Amâncio, porém, logo que foi novamente interrogado, negou: 1.º — Que conhecesse as duas testemunhas
deponentes contra ele; 2.º — Que em tempo algum houvesse sucedido o que elas afirmavam; 3.º — Que tivesse
empregado violência contra Amélia; 4.º — Que fizesse promessa de casamento a quem quer que fosse e debaixo de
quaisquer condições.
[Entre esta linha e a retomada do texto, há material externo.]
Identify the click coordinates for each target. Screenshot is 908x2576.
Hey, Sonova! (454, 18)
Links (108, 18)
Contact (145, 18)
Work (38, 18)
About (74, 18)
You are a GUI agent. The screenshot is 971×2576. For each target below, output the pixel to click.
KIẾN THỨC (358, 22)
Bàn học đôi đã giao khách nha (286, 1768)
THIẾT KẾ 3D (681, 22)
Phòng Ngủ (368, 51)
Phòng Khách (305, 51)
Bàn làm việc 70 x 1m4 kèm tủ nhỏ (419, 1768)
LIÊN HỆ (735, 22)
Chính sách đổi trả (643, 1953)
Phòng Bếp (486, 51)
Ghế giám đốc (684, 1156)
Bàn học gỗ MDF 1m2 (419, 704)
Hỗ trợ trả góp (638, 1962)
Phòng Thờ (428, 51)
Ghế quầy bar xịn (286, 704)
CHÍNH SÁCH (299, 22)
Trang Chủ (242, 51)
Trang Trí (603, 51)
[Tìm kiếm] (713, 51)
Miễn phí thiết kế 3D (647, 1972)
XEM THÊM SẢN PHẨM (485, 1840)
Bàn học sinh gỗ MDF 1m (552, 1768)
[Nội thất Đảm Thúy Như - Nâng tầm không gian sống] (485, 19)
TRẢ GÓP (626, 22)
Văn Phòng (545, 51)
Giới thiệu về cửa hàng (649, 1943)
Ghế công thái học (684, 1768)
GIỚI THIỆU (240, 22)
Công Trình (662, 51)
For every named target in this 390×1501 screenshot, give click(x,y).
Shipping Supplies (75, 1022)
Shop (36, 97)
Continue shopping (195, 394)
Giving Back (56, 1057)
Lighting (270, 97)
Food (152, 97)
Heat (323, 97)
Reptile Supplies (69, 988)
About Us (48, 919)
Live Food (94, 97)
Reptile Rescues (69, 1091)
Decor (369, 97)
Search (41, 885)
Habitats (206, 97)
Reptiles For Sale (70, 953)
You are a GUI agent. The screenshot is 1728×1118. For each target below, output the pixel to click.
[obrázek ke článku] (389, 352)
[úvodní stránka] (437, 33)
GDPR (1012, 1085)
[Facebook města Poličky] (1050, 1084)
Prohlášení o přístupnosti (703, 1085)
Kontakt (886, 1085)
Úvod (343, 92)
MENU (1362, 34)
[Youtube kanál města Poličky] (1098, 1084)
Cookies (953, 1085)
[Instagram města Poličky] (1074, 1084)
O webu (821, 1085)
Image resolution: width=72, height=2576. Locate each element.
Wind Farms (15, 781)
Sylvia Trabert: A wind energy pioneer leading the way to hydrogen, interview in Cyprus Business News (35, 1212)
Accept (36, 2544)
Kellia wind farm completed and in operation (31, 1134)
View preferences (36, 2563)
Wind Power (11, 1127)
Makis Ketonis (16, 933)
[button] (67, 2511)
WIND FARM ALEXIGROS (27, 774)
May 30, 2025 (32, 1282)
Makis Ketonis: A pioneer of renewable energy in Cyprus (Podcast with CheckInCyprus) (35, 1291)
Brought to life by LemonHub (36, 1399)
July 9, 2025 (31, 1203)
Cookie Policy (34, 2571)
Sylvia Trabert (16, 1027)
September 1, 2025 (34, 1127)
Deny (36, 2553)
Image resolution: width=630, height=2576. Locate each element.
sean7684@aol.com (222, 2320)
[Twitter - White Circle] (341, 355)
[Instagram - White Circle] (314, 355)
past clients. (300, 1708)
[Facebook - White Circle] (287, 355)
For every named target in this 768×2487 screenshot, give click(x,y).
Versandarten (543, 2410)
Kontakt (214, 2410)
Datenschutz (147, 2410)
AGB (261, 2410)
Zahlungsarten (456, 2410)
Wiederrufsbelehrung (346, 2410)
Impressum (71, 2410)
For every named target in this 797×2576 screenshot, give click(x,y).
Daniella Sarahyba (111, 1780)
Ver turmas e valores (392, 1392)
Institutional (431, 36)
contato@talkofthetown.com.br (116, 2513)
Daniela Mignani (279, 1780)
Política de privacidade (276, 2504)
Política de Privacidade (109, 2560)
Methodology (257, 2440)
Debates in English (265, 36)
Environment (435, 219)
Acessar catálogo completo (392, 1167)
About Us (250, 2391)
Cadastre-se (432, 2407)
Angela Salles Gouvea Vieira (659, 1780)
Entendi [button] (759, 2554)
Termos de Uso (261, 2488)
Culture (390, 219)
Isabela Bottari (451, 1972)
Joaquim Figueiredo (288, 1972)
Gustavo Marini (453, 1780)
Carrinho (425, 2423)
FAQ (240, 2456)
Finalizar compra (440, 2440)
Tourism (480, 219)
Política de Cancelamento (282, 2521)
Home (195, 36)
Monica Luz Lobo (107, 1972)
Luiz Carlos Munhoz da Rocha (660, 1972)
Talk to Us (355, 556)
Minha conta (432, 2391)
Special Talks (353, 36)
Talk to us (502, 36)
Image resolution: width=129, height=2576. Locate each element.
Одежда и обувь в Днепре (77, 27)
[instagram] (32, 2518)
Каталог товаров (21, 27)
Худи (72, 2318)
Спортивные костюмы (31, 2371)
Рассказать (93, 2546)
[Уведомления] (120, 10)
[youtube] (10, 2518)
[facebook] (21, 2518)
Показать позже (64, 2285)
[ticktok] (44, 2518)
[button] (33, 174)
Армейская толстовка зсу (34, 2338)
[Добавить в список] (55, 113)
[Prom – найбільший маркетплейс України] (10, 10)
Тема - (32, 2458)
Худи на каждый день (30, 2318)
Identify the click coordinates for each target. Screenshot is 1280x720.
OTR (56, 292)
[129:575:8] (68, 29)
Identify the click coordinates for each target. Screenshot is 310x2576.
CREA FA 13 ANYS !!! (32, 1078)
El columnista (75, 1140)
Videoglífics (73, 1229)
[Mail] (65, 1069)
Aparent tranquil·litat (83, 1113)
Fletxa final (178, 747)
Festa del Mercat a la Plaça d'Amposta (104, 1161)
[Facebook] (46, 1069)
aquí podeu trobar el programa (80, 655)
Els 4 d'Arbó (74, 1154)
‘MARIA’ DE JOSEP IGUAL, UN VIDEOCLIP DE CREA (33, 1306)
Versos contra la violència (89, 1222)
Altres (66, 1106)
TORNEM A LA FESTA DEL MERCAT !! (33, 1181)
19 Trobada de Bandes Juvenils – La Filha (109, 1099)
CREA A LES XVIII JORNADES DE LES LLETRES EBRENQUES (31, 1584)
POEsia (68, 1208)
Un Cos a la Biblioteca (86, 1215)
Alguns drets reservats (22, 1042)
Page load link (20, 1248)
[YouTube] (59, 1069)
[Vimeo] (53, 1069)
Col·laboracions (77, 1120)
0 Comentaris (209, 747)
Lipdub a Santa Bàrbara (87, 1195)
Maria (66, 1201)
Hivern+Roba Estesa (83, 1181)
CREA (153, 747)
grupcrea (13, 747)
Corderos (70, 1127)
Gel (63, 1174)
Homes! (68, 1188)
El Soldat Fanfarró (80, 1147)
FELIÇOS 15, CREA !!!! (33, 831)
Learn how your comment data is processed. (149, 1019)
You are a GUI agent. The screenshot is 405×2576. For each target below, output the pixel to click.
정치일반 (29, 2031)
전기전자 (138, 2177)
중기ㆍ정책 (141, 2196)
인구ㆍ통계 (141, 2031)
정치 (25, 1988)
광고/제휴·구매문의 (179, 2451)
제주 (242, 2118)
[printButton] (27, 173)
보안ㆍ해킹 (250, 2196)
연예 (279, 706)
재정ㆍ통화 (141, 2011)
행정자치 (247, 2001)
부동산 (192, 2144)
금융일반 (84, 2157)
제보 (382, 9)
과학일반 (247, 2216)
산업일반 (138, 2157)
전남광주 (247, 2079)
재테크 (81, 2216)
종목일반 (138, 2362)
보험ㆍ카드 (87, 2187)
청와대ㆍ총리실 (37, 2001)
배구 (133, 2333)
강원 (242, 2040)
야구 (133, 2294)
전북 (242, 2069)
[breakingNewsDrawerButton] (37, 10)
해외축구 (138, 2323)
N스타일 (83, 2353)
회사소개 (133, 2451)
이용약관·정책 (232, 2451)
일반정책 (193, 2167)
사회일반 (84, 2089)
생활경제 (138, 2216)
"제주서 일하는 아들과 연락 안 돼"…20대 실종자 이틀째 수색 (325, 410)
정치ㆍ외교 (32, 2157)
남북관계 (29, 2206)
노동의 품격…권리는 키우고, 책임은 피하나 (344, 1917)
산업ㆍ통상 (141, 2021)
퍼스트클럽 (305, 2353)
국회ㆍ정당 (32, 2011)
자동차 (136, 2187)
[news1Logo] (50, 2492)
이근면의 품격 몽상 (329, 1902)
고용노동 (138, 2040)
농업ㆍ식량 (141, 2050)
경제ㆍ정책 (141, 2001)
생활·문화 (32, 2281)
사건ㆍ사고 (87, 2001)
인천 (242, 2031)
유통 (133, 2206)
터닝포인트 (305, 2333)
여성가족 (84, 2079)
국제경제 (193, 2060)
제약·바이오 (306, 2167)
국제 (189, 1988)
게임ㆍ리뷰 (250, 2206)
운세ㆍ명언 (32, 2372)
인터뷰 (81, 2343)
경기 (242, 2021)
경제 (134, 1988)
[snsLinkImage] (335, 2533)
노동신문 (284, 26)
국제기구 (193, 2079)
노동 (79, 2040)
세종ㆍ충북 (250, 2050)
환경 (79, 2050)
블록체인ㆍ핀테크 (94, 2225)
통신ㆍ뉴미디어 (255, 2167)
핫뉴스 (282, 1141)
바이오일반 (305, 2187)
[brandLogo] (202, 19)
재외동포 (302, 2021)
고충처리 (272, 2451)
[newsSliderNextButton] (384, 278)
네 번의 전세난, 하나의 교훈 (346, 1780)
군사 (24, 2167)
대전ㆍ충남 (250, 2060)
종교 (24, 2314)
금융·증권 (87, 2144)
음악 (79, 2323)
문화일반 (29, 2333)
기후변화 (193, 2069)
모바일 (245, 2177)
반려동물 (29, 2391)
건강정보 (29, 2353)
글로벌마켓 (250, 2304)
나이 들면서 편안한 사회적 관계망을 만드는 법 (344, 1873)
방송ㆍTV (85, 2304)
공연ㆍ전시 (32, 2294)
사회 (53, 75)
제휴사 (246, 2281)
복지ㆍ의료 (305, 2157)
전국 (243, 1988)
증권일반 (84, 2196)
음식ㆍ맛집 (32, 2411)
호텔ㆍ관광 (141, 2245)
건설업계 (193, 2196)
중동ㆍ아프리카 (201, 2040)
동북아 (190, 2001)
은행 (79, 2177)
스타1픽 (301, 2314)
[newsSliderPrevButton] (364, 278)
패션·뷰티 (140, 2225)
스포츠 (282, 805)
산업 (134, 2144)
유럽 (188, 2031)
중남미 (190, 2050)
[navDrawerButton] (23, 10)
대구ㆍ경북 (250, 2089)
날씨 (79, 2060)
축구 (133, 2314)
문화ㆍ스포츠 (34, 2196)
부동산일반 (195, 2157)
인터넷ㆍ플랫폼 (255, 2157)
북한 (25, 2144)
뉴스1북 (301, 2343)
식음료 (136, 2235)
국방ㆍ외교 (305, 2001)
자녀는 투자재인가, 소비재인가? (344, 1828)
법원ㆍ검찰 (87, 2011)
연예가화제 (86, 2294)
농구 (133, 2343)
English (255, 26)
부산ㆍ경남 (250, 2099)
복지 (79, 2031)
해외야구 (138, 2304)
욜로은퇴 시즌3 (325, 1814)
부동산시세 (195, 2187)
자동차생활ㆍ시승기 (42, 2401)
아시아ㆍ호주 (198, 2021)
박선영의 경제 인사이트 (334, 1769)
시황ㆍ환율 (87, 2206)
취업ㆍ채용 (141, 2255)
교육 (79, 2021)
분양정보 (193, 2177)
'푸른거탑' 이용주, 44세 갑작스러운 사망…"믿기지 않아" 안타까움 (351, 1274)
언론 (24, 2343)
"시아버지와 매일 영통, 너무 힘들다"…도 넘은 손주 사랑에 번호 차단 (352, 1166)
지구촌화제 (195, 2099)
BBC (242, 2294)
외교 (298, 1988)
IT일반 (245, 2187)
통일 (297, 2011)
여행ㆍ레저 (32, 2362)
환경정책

E confirmou: 1.º — Que na noite, não de 16, mas de 20 de julho daquele ano, estabelecera
relações carnais com a queixosa; 2.º — Que nessa noite, permanecendo de pé o conchavo de uma entrevista
combinada entre eles, Amélia, logo que a casa se achou de todo recolhida, apresentara-se-lhe no quarto e aí ficara até
às cinco horas da manhã, sem mostrar durante esse tempo o menor indício de contrariedade, e parecendo, aliás, muito
satisfeita e feliz com o que se dera, como se alcançara a realização do seu melhor desejo; 3.º — Que de tudo isso nada
absolutamente teria sucedido, se Amélia não o perseguisse com os seus repetidos protestos amorosos, com as suas
provocações de todo o instante, chegando um dia a surpreendê-lo à banca do trabalho com uma aluvião de beijos! que
não teria sucedido, se todos os de casa, todos! — o irmão, a cunhada, ela, César, os fâmulos, não concorressem direta
ou indiretamente para aquilo, armando situações, preparando conjunturas arriscadas para ambos, explanando ocasiões
escorregadias, nas quais fora inevitável uma queda!
E Amâncio acrescentou, arrebatado pela correnteza de suas palavras:
— Nada disso teria acontecido, senhor juiz, se me não desafiassem, se me não sobressaltassem os instintos,
atirando-a todo o momento contra mim; se nos não empurrassem para o outro, com insistência, com tenacidade,
deixando-nos a sós horas e horas consecutivas: fazendo-a enfermeira ao lado de minha cama, pespegando-a todos os
dias, todas as noites, diante de meus olhos, ao alcance de minha mãos — enfeitada, perfumada, preparada, como uma
armadilha, como uma tentação viva e constante!
O delegado observou discretamente que Amâncio se excedia nas suas declarações; mas o auditório, na maior
parte formando de estudantes, protestava, atraído por aquela setentrional verbosidade que enchia toda a sala.
Rebentavam já daqui e ali, algumas exclamações de aplauso. E a voz do nortista, irônica e crespa no seu
sotaque provinciano, ainda se fez ouvir por alguns instantes, em meio do quente rumor que se alevantava.